BII Training officially launched in 2024 with the release of their Level 2 Award for Personal Licence Holder (APLH) course.

== BII Events & Awards ==

=== Licensee of the Year (LOYA) ===
The Licensee of the Year (LOYA) award started in early 2000, recognising individuals and partnerships who demonstrate excellence in running successful, community-focused pub businesses.

According to BII, the competition assesses entrants across the areas of customer experience, business performance, leadership, marketing, sustainability, staff development and community engagement. The judging process involves mystery customer visits, business audits, and interviews.
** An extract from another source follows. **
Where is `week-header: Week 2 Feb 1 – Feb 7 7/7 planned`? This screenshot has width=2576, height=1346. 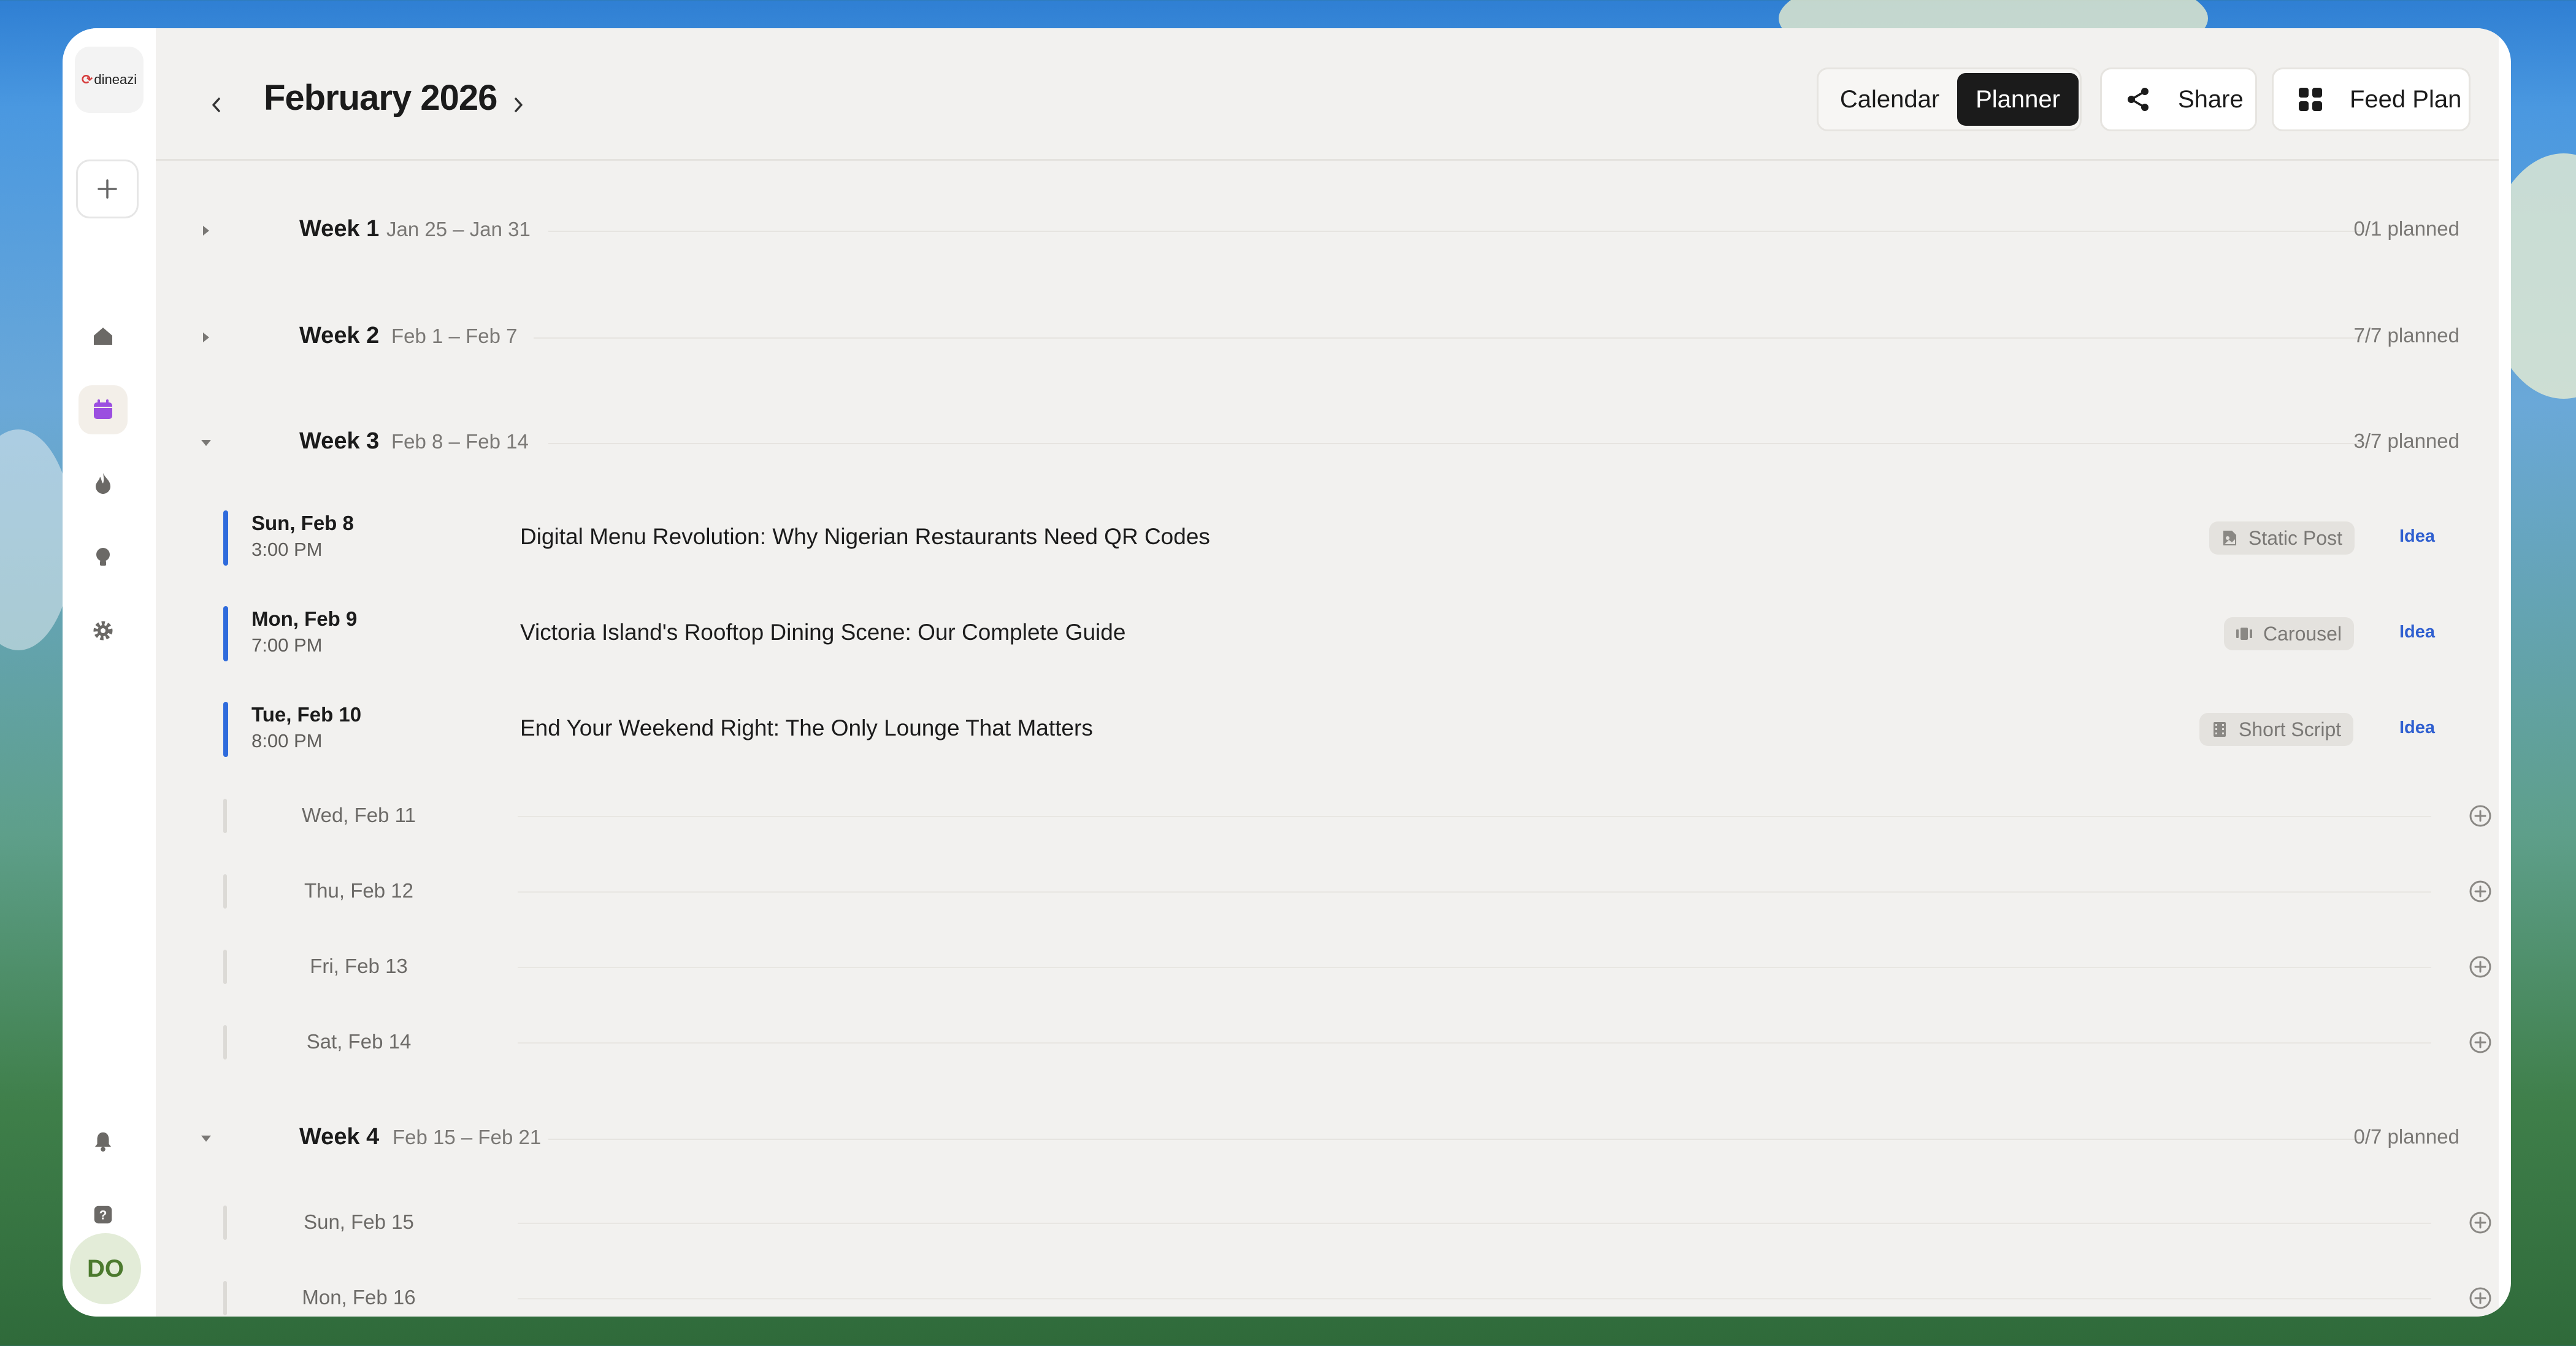 week-header: Week 2 Feb 1 – Feb 7 7/7 planned is located at coordinates (1328, 338).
The Licensee of the Year competition usually opens for entries in January each year. With the winner being crowned in June at the BII Summer Event.

Previous LOYA Winners
| Year | Licensee | Pub | Postcode |
|---|---|---|---|
| 2026 | Eamonn England & Arina Piskunova | The Windsor Castle | N2 8DL |
| 2025 | Mike Dove & Tommy Higgs | Three Horseshoes | OX28 6NB |
| 2024 | Justine Lorriman | The Royal Dyche | BB11 3BW |
| 2023 | Joe Buckley & Flo Pearce | The Tollemache Arms | NN6 9NU |
| 2022 | Nick & Amanda Hemming | The Heron Inn | TR1 1SL |
| 2021 | Chris & Jason Black | The Pityme Inn | PL27 6PQ |
| 2019 | David Hage & Mark Osbourne | The Railway | NG14 7DU |
| 2018 | Alex & Tanya Williams | The Polgooth Inn | PL26 7DA |
| 2017 | Mark Higgs | The Castle | OX15 6DJ |

=== BII Summer Event ===
The BII Summer Event is an annual networking and celebration at The HAC, London in June of each year.
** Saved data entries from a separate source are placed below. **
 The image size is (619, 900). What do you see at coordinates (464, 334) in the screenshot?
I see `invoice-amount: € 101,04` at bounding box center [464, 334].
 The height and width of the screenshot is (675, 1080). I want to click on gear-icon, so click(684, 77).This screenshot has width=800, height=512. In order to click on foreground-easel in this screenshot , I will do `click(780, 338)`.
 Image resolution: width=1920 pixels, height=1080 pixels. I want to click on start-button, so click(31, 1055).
=== National Innovation and Training Awards (NITAs) ===
The National Innovation in Training Awards (NITAs), taking place annually in November, showcases the individuals and businesses who put their people first, creating innovative training programmes and nurturing long-term careers in the licensed trade.

This award covers multiple categories related to training. These categories can include Professional Trainer of the Year, Hospitality Apprentice of the Year, Wellbeing, Best Training Programmes. These categories can change each year.

In addition to these categories, the NITAs also present the Franca Knowles: Live Your Life Award, a special memorial award founded by Keith Knowles OBE in memory of his late wife, Franca Knowles, whose passion for people and commitment to excellence left a lasting mark on the hospitality industry. The award recognises an individual who has gone above and beyond in their dedication to supporting, strengthening and championing the hospitality sector, often making a significant impact both behind the scenes and in the public eye.

=== People Conference ===
The BII People Conference takes place, annually, in November. Throughout the day, a variety of speakers and panels discuss a range of topics all relating to the pub industry.

== Publications ==

=== BII News ===
The BII publishes BII News, a quarterly magazine for its members covering industry news, operator interviews and best practices for licensees. It has been published since 1998 and is available in print and digital formats to members.

=== Industry Reports ===
The BII has published multiple industry reports, mostly in collaboration with KAM Insights, and member surveys on the UK pub sector, covering topics such as business conditions, workforce challenges, operating costs, and the impact of government policy.